:: 課題 ::
(A) アニサキスの文章で、幼虫が内臓に潜んでいるものとして挙げられている魚介類をすべて書き出してください。
(B) アニサキスの文章の続きを、最後の文のあとから書け。

:: 学習用テキスト ::

アニサキスという寄生虫がいます。主にイカ、サバ、アジ、イワシ、サンマなどの魚介類の内臓にアニサキスの幼虫が潜んでおり、生きたアニサキスが寄生した食品を生食すると発症する病気です。日本では刺身や寿司など魚介類を生で食べる文化があるため、ほかの国より感染者が多いのが現状です。鮮度の良い状態での冷蔵輸送技術が向上した分、自分で処理した食材でのアニサキスは増えている印象があります。
症状は食後6~10時間後に、アニサキスが胃の壁に侵入しようとすることにより起こる強い腹痛、吐き気、嘔吐などの症状です。周期的に内臓がつかまれているような激しい痛みであり、夕食に摂取した場合は夜中に発症することが多いです。
アニサキスには駆除薬などは開発されていません。治療は内視鏡でアニサキスを摘出する処置が行われます。2隻(せき)以上いる場合もあるので、摘出して帰宅しても症状が残るときは再度内視鏡を行う場合があります。(寄生虫の単位は匹ではなく隻と数える)

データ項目
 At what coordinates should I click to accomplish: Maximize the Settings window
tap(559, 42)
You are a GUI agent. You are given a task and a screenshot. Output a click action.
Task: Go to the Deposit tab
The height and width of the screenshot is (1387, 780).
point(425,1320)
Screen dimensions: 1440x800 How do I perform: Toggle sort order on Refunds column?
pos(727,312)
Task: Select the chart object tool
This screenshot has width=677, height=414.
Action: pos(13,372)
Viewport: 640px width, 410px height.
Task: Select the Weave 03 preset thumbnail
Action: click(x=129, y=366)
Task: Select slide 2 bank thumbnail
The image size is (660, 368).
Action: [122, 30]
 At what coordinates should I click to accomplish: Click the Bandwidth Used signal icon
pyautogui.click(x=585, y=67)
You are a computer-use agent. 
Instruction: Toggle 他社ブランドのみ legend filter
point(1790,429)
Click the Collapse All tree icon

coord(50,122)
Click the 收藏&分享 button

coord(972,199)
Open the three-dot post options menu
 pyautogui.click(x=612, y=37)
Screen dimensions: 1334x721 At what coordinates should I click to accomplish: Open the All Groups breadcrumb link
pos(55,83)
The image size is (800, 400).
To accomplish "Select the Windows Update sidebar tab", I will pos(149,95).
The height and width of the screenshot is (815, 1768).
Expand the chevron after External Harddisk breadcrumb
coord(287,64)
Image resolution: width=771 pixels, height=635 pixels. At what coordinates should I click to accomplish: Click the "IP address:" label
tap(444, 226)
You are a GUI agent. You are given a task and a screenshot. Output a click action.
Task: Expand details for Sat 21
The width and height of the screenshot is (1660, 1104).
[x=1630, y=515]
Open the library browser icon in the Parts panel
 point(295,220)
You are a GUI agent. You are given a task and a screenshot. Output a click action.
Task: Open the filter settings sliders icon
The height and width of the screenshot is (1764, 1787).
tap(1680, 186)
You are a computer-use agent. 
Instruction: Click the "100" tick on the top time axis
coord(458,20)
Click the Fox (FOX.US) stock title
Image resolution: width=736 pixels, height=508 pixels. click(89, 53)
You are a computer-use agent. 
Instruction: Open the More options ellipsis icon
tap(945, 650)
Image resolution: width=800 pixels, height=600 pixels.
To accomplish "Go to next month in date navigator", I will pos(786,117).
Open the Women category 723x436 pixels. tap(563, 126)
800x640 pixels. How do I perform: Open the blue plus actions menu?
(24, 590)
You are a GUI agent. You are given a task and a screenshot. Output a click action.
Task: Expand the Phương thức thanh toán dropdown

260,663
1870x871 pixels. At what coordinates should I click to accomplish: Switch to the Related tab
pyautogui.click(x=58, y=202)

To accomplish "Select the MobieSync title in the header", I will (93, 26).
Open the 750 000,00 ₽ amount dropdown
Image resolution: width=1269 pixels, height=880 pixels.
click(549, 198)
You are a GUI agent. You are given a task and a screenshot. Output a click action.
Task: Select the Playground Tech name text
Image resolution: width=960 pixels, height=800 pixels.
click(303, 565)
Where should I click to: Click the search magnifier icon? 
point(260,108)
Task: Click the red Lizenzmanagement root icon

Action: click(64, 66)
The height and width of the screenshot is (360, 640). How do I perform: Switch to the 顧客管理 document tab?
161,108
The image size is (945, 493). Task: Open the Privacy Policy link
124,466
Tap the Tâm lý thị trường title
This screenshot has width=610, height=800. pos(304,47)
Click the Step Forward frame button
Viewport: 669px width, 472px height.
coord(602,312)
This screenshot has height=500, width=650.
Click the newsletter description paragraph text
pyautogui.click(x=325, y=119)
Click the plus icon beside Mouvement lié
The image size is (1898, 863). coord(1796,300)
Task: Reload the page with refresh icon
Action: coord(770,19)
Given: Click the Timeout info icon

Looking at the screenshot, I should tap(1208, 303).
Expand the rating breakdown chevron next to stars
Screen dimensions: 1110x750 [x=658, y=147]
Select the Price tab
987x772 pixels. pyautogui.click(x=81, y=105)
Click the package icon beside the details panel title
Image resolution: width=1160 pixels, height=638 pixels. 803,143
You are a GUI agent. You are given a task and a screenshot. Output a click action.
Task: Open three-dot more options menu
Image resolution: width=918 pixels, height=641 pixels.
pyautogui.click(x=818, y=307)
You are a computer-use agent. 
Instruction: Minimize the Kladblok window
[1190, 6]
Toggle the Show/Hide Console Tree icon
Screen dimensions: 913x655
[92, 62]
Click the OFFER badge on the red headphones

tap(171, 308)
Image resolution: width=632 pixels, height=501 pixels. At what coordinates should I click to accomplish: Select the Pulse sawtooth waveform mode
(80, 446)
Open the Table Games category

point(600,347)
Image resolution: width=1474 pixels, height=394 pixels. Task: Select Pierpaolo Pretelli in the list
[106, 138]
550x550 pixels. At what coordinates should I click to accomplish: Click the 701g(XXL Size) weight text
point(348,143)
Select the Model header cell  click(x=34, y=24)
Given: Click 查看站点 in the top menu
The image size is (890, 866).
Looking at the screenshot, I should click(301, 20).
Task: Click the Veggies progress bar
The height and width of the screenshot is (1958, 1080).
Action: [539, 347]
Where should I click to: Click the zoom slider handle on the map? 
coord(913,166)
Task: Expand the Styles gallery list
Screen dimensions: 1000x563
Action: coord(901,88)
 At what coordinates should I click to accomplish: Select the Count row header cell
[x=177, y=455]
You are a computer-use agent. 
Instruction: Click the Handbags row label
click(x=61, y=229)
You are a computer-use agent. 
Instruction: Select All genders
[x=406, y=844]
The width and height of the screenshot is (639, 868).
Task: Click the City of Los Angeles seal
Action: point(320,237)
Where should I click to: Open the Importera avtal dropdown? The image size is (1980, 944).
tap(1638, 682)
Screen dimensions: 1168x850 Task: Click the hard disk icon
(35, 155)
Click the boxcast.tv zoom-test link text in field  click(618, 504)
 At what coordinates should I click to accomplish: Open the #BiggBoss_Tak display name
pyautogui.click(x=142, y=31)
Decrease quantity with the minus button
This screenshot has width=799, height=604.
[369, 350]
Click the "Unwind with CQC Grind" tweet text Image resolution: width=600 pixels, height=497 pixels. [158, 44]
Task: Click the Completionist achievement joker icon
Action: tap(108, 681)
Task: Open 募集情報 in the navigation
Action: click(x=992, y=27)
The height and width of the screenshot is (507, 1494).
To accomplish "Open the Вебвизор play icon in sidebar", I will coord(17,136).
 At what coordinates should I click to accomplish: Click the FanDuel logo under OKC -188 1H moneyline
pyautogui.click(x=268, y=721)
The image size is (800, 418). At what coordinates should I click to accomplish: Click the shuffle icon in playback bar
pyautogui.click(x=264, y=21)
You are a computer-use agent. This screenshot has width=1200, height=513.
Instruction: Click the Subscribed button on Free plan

:: 解答 ::
(A) イカ、サバ、アジ、イワシ、サンマ

(B)
アニサキスは魚介類の内臓に寄生するため、新鮮なうちに内臓を取り除くなどの処置も予防に役立つとされていますが、食品をしっかりと加熱・冷凍処理をすれば死んでしまいますので問題となることはありません。酢や塩、醤油、わさびなどで下処理をしてもアニサキスは死にません。また、よく噛めば大丈夫という人がいますが、小さくて丈夫なため嚙み切ることは難しいと思われます。
魚介類を口にしたあとに、腹痛、吐き気、嘔吐などの症状が現れたときには、アニサキスの可能性もあるため早めに病院に相談してください。